I presume the second Ab is really Cb. And is Fb really
supposed to be lower than E#? Fix those two and add
a B# and it would make more sense.

--- In tuning@yahoogroups.com, "Gene Ward Smith" <genewardsmith@...>
wrote:
>
> --- In tuning@yahoogroups.com, "Tom Dent" <stringph@> wrote:
> >
> > The estimated
> > error is between 3c (for the lowest notes) and 6c (for the highest).
> >
> > [G 0]
> > G# 67
> > Ab 114
> > A 204
> > A# 267
> > Bb 316
> > B 383
> > [C]b 435
> > C 500
> > C# 582
> > Db 617
> > D 705
> > D# 764
> > Eb 815
> > E 887
> > Fb 933
> > E# 976
> > F 1024
> > F# 1094
> > Gb 1136
> >
> > What to make of it? Clearly not any regular system...
>
> I presume the second Ab is really Cb.
YES

> And is Fb really
> supposed to be lower than E#?

Yes, as it is in any meantone with a fifth less flat than 1/3-comma.
The main point is that Fb is sharper than E and E# is flatter than F.

> add
> a B# and it would make more sense.
>

Why would a range between Fb and B# make more sense than one between
Fb and E#?

Anyway, the first point to notice is that the fifths
C#-G#
A-E
F-C
Gb-Db
are very flat - about a comma - well out of range (given measurement
errors) for any historical regular tuning; and
F#-C#
is pretty flat too. On the other hand there are a lot of pure (with
errors) thirds.
So one start off with the following JI scheme:

G# D# A# E#
E B F ?C#?
C G D A
Ab Eb Bb F
Fb Cb Gb

where each level is a Pythagorean sequence and each column a sequence
of pure thirds. Though C#, in particular, and quite a few distant
sharps and flats don't really fit the scheme within the expected error.

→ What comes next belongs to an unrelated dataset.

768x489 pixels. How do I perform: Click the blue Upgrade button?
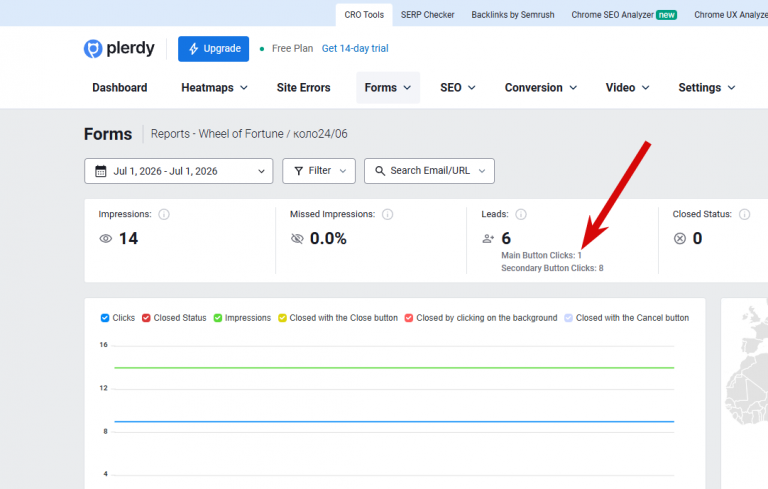[x=214, y=49]
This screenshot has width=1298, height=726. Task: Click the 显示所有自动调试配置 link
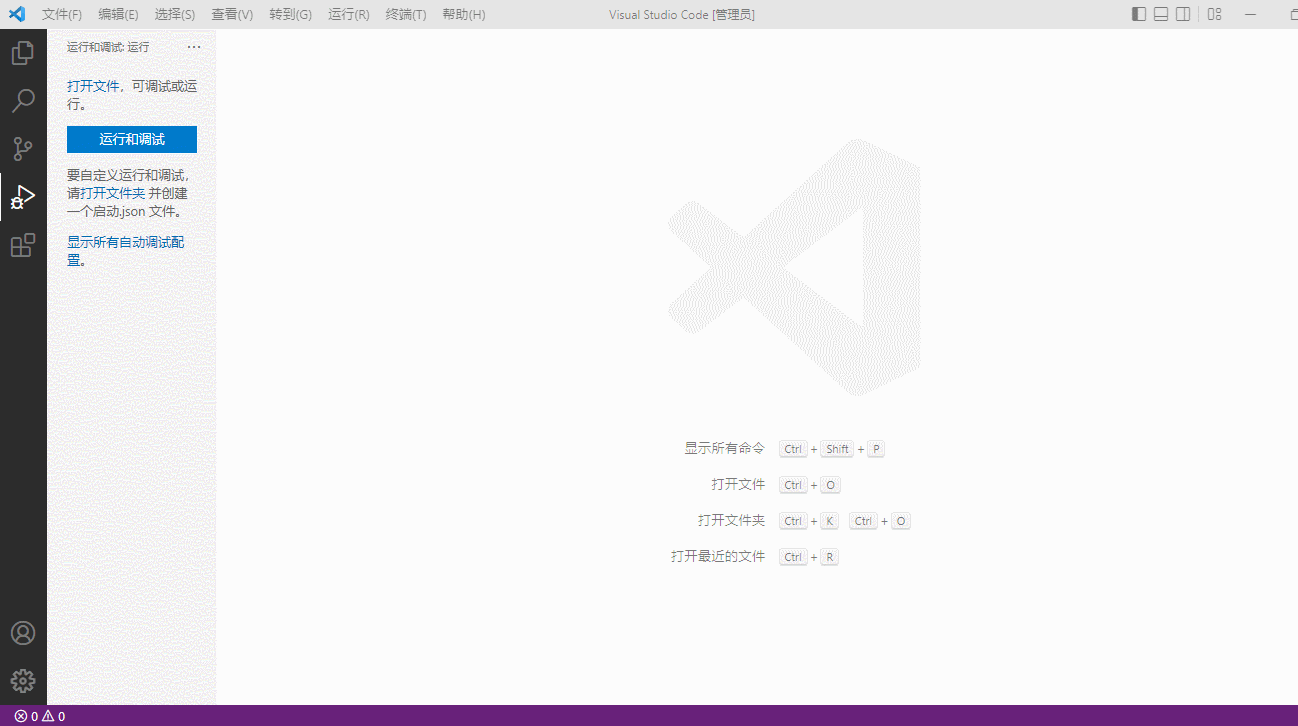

But that's not the whole story I see. Consider the following values :
G-E# 976
G-A# 267
G-D# 764
G-C# 582
G-Db 617
G-Gb 1136
G-Cb 435
G-Fb 933
almost every one of them hits a septimal interval right on the nose!!
It almost looks as if the more complicated 5-limit JI intervals have
been substituted by septimal ones.
Very strange in the context...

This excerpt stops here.